Thu Jan 31, 2008 11:46 am: Hey, Bill! Great to hear from you. Yes you were sorely missed and Mimi said she was going to give you a hard time about it. Is there any greater guilt than being trashed by Mimi? I just spoke to her the other night. She was relieved that her appearance in the film she was in -- and which Alan insisted they had to go and see at the Sundance Festival -- ended up on the cutting room floor. Alan can act out her part for you if you like. He did it for everyone at the signing. He's now holding out hope that it will be a bonus scene when the DVD is released.

Mimi looked through the website (www.glamourpusscomic.com) while I was talking to her and came up with the idea of getting her computer guy to download the flash animation intro onto DVD to play on the store televisions. That's why she makes the big bucks.

On a related Mimi note, I finally got to talk to Nancy McCann at Comics Unlimited in Westminster CA. "Mimi's Nancy" as she put it and that clicked right away. They even sound the same on the phone.

I should be coming to Vegas for the Retailer Summit in September and a couple of store signings at Alternate Reality and Cosmic Comics. See you there, maybe.
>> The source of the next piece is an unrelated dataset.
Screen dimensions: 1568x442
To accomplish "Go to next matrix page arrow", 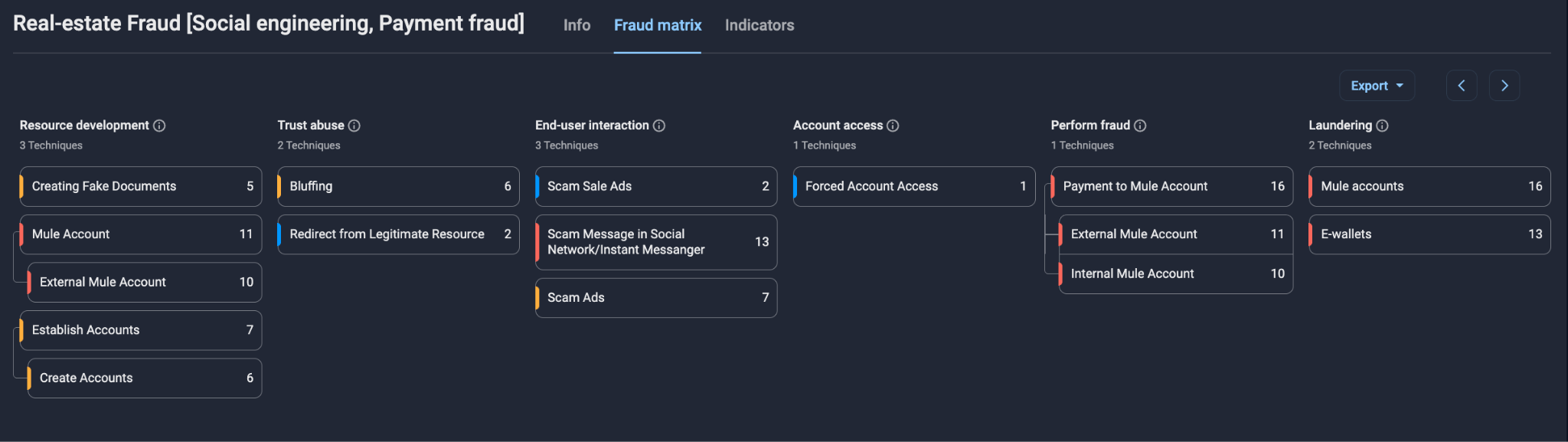I will 1504,86.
jacob lyon goddard: I had the Guide to Self-Publishing in the computer and was revising it a bit at a time unless I get someone to salvage everything and get access to another computer that might be it. Mostly the distribution and printing information needed to be updated. Peter at the Beguiling wants me to do it as a book, but I'm inclined to do it as a cheapie comic book again so everyone can afford one.

My religious beliefs in 40 words or less: equal weight to Judaism, Christianity and Islam. My observance is primarily Islamic -- praying five times a day, fasting in Ramadan, paying the zakat -- but I also spend Christmas reading John's Gospel and Passover reading Exodus.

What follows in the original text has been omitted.